*Source*.
◆ ◆ ◆ ◆ ◆
Fukushima University Library

I wanted to borrow a book from Fukushima University’s library so I made the trek there.  Not really that far for me. I got on a local train for two stops, got off.  (Kanayagawa Station) Fukushima University is right next to the station.  This photo shows a very small part of it in the distance.

To the left, the library.  As a resident of Fukushima City, I am allowed to use the library there and have a library card.

By the way, in Japan, these state universities are prestigious.  I went to the University of Kansas.  They sound similar, (Fukushima University, University of Kansas) but a university like University of Fukushima is MUCH more difficult to get into. Top students only please, who excelled in the rigorous testing.

Whereas University of Kansas–almost anybody from Kansas can attend, I think?  Some state schools are more prestigious in the U.S., like The University of Texas, which requires high G.P.A.s.

Anyway, only a real and true smartie pants can attend Fukushima University as a full-fledged student.

Lesser students go to lesser schools, especially private schools which cost a lot of money and are often for students who didn’t have good enough test scores for a state university.

Oh….another thing.  Most students at the University of Kansas are from Kansas. But students all over Japan compete for spots in Fukushima University (and other top schools like Tohoku University, the best school in Tohoku.)  I guess what I am saying is that the names of the schools sound very modest, but they are top-notch schools.  Anybody in Japan knows that Tohoku University is simply one of THE best schools in Japan.

(Tokyo University, by the way, is considered THE VERY BEST in Japan.)

I asked permission to take photos.

The library at Fukushima University has a great collection of materials relating to the disaster on March 11, 2011.  Almost all of the materials are in Japanese, though.

Just very few of the books…..there are lots, lots, lots more besides this.
◆ ◆ ◆ ◆ ◆
*Given information*.
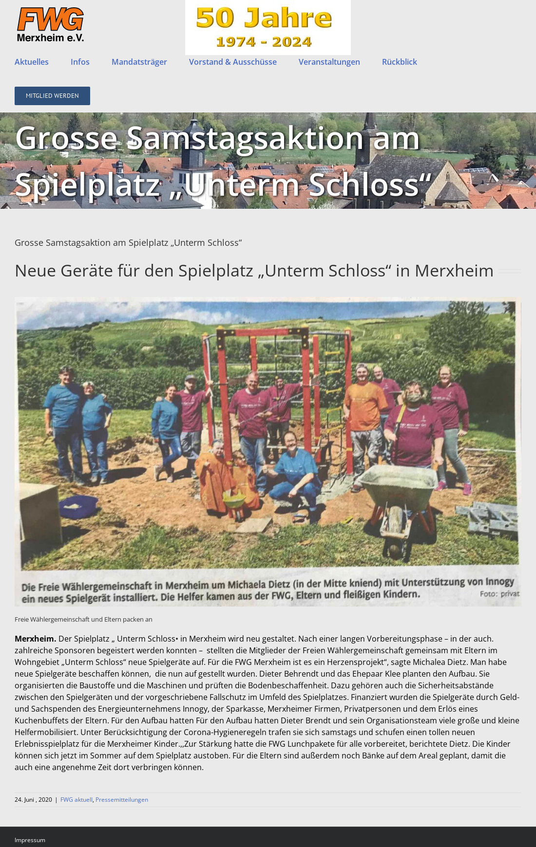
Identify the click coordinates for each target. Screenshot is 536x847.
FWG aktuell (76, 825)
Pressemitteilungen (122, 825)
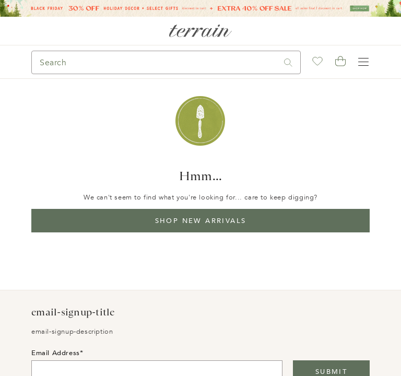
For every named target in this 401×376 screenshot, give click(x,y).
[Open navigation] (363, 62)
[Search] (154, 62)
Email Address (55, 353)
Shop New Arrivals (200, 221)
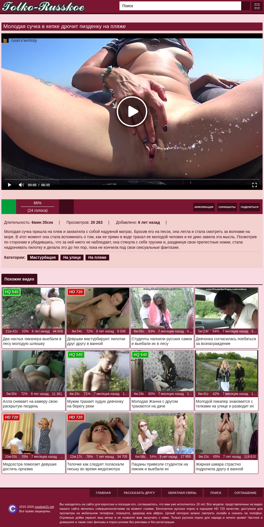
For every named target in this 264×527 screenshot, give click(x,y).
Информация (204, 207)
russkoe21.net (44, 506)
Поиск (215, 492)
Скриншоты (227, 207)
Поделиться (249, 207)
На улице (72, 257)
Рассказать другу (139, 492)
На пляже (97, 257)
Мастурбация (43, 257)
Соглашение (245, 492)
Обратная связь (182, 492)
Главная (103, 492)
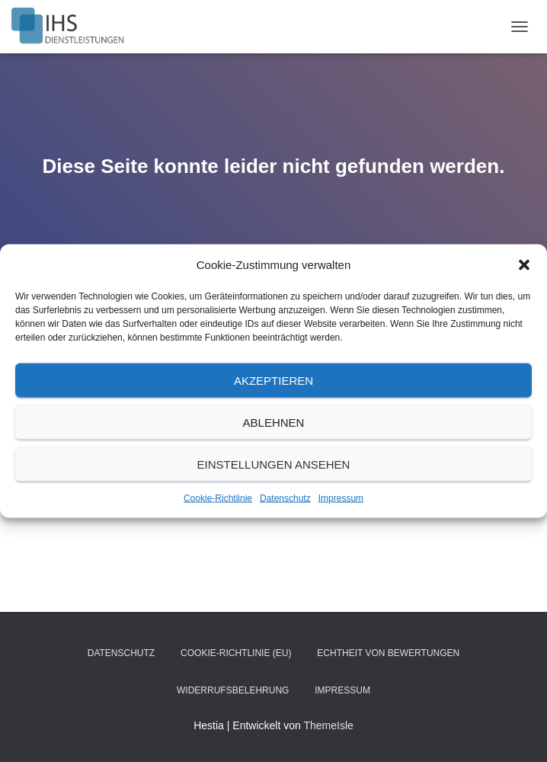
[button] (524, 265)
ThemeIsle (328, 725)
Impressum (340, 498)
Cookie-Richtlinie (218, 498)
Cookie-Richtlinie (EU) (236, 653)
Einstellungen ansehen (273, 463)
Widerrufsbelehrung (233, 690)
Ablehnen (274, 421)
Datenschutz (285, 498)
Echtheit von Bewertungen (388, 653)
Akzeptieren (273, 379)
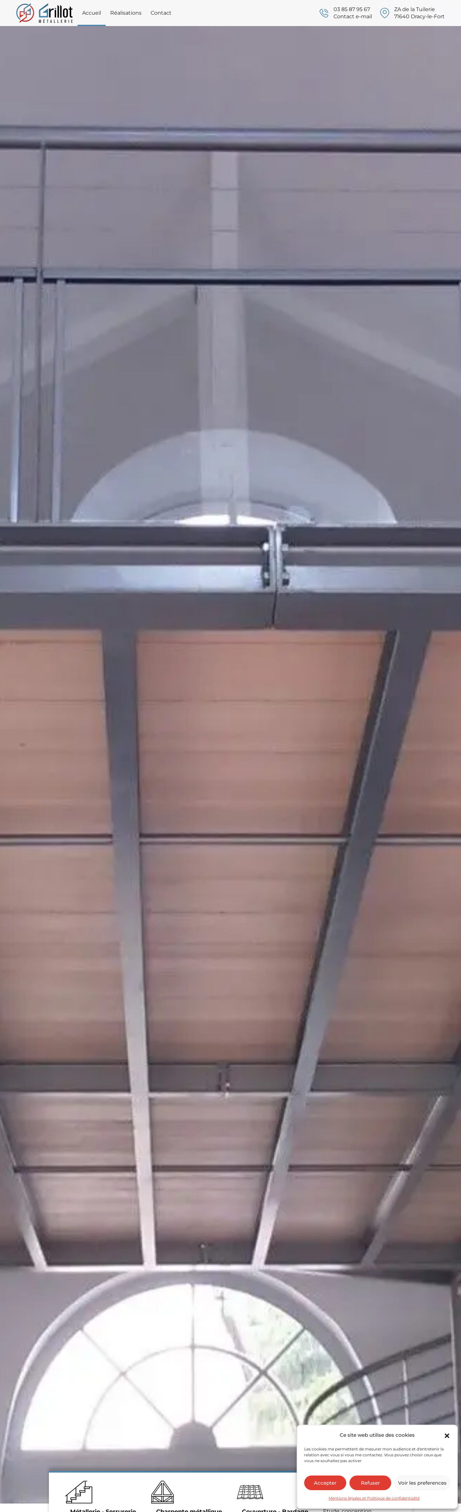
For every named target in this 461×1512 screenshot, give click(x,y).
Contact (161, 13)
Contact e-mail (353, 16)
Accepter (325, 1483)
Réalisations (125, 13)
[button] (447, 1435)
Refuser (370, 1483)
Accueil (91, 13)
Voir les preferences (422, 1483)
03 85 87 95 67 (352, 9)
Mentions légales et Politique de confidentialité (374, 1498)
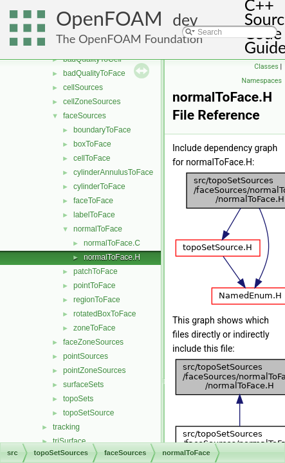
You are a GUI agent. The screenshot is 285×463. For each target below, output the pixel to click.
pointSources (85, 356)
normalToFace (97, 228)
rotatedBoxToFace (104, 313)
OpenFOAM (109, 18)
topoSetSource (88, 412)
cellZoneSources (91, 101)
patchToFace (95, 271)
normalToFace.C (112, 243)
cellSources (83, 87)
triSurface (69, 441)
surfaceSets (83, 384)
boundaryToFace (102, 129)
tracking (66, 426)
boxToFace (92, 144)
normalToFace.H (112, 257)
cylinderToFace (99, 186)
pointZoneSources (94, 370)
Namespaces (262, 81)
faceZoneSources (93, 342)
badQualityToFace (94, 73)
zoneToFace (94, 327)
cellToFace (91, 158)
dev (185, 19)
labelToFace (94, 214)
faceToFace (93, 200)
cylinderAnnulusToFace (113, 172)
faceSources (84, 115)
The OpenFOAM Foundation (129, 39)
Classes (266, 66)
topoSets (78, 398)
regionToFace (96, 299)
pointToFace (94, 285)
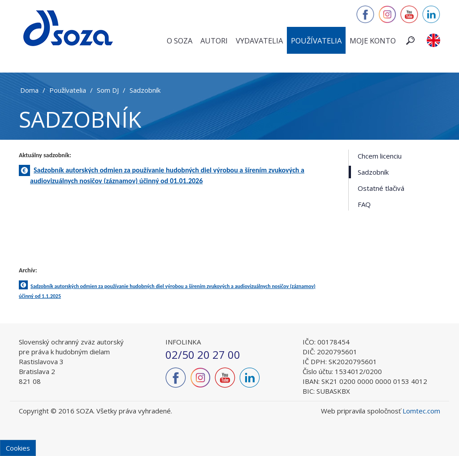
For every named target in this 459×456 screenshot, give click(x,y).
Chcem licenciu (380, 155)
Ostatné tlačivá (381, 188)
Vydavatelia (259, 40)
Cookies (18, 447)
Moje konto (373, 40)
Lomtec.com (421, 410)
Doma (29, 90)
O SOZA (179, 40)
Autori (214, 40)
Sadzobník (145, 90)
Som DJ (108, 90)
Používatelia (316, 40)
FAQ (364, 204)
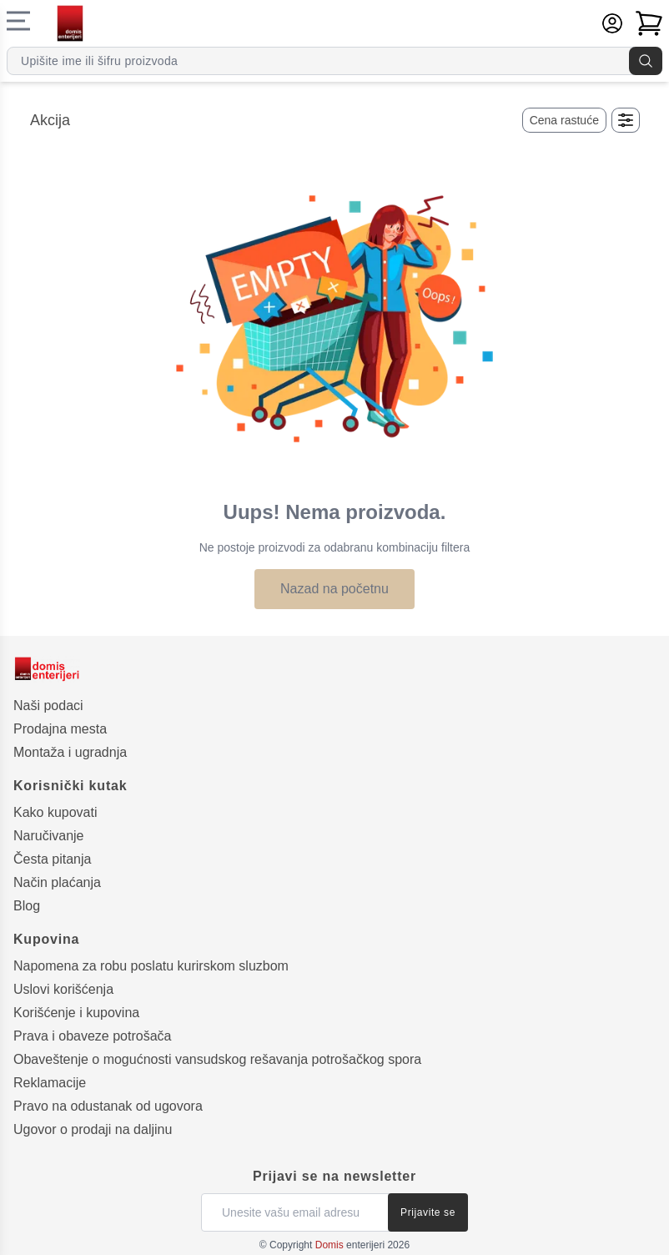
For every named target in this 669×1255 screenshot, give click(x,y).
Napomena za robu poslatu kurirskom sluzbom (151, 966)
◆ ◆ ◆ ◆ ◆
*The request*.
Carry on the post about visiting the Fukushima University library, picking up right after its last sentence.

*Result of this task*.
Some books in other languages, mostly English.  (Not a whole lot, though.)

See the “Strong in the Rain” book?  I think that’s the most recommended book if you want to learn about the tragedy.  The phrase “Strong in the rain” refers to a Japanese poem.

Moving on. We are NO longer in the disaster section. Now in the English section. If you have a small child, these books are useful.

Those books are what I read when I was a kid! I distinctly remember my mom bringing home the newest Frog and Toad book by Arnold Lobel when I was five years old.  Or maybe it was Owl. I just know he cried into a pot and then warmed up his tears and drank his own tears.   NOW THAT WAS LITERATURE!!!!!

Fukushima seems to have A LOT of books from the last century.   It’s wonderful for me because these are the books from my childhood.

Readers for learners of the English language.  The library at Fukushima University have a lot of these little books.  A LOT LOT LOT!!!!!!!!!!

Books in translation by esteemed Japanese writers.

Japanese learning section.

Japan has the best selection of Japanese learning books. Hmmmm….I wonder why that is???????  😉

I went to Barnes and Noble in America and their Japanese textbooks were for very beginners, and the section was limited.  They did have a nice selection of manga in English though!

The level of these graded readers is way too low for me, but I want them anyway. Reminds me of second grade and working my way through the English readers the teacher had in a box.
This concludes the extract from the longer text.